Every week in America, more than 100 people lose their lives, and hundreds more are mangled, in highway accidents involving trucks. Behind the wheel of the trucks in nearly all these accidents are nonunion truck drivers. It is urgent that people know the cause of these deaths, which are increasing every year, and what can be done to diminish them.
The great American educator and philosopher Eli Siegel, founder of Aesthetic Realism, explained that accidents, maimings, industrial diseases and work-related fatalities have arisen from the very basis of the profit system. He explained that the system is in itself contempt for people. It is based on bosses and stockholders who don’t do the work, who take the profits that other men and women work hard and long to produce.
I learned from Aesthetic Realism that unions have been the largest force in American history on behalf of not just economic justice for workers but safety on the job. As a union leader, I’ve seen vivid evidence for this fact. Unions have been the means of stopping an employer from using a human being utterly as a mechanism to supply him with money.
Passenger car drivers are to blame for many car-truck collisions. But what about the others? What is the central reason for a drowsy trucker running over a car and killing four passengers? Why does a trucker “cut corners” and rush to get the delivery made and the truck back for the next load? Because a boss sees every truck, driver and load in terms of profit for himself. The quicker the delivery and the lower the wage he pays, the bigger the profit.
Many bosses make it clear that if a trucker wants to keep his job, he’d better “deliver.” They don’t give a damn about what happens to that driver or to the people on the road whom the driver might be endangering.
Interstate trucking is not covered under the Federal Fair Labor Standards Act. That means that companies need not pay a driver overtime. Many companies demand that a driver work 60 or more hours per week.
Also, most interstate drivers are paid by the load or mile, not the hour. That means they are not paid for waiting time or time spent loading and unloading. So unless there is a union contract requiring respectful pay for a reasonable work week, if a driver is to eke out a living, he must work fast and long.
Siegel explained that contempt—”the addition to self through the lessening of something else”—is the source of all injustice. Contempt is what allows a person to feel superior to people of another race. And contempt is what has an employer send out a truck knowing its clutch could give way or its brakes could fail. In my years as a union organizer, I’ve witnessed many of the horrific results of our contemptuous economy, from broken backs to burned bodies.
And what’s the reason for the increasing number of deaths caused by truck accidents? Beginning in 1970, in a series of lectures, Siegel showed that the profit system was no longer able to function successfully. He said: “There will be no economic recovery in the world until economics itself—the making of money, the having of jobs—becomes ethical; [until it] is based on good will rather than on the ill will which has been predominant for centuries.”

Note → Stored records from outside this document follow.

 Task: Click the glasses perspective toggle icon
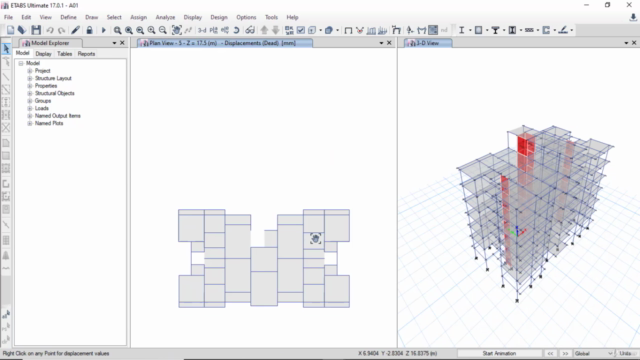250,30
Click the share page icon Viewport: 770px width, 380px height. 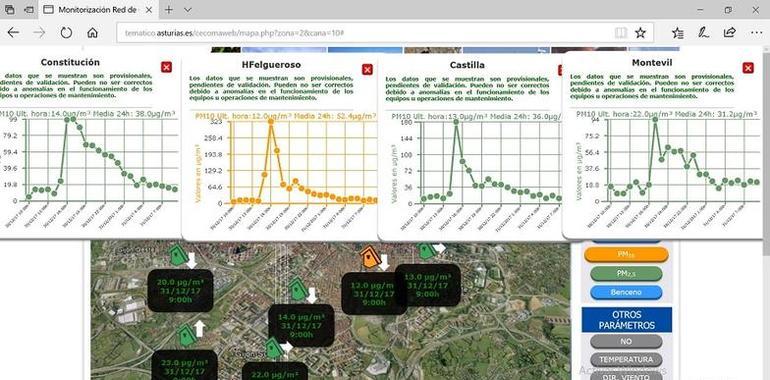(x=730, y=32)
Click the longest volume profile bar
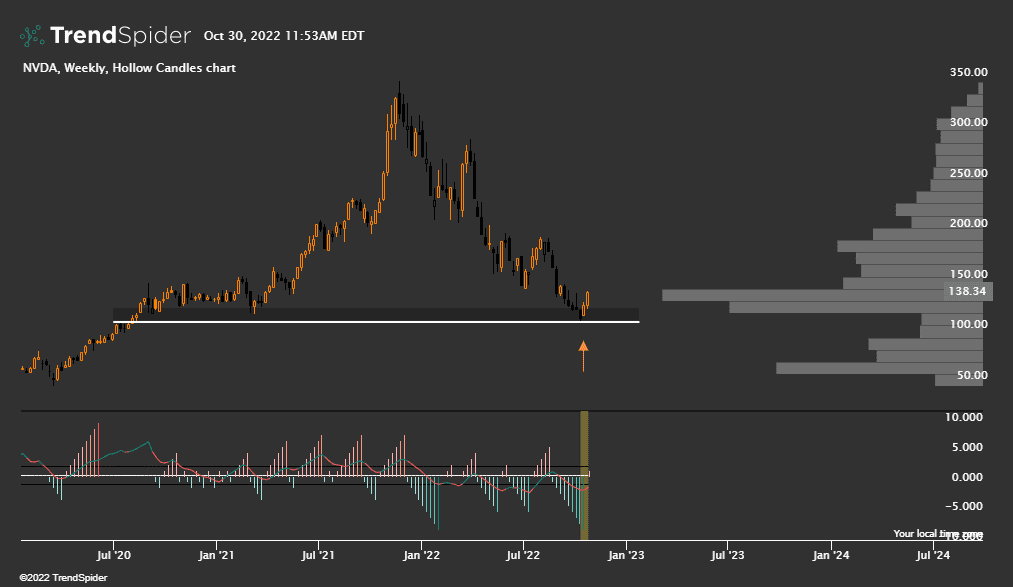This screenshot has height=587, width=1013. [820, 295]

Today, millions of Americans are working two or more jobs just to make ends meet. Forcing people to be poorer is the only way to keep big profits coming in for people who don’t do the work.
This is the reason corporate owners have closed thousands of American factories, relocating overseas where they can pay obscenely low wages and where there are virtually no regulations that protect workers.
But you can’t have American trucking done in Guatemala or Indonesia. So bosses here try to force American truckers to work under horrible conditions. And they increasingly try to wipe out what would stop them: unions.
One result is that we are seeing more car-truck accidents on U.S. roads. Are our citizens—our families, our friends, ourselves—worth sacrificing on behalf of personal profit? Shouldn’t America have an economy based not on profit, but on ethics? Of course, and we should begin by honestly answering this question, articulated by Siegel and at the heart of all my negotiations with employers: “What does a person deserve by being a person?”
Timothy Lynch is president of Teamsters Local 1205, based in Melville, N.Y.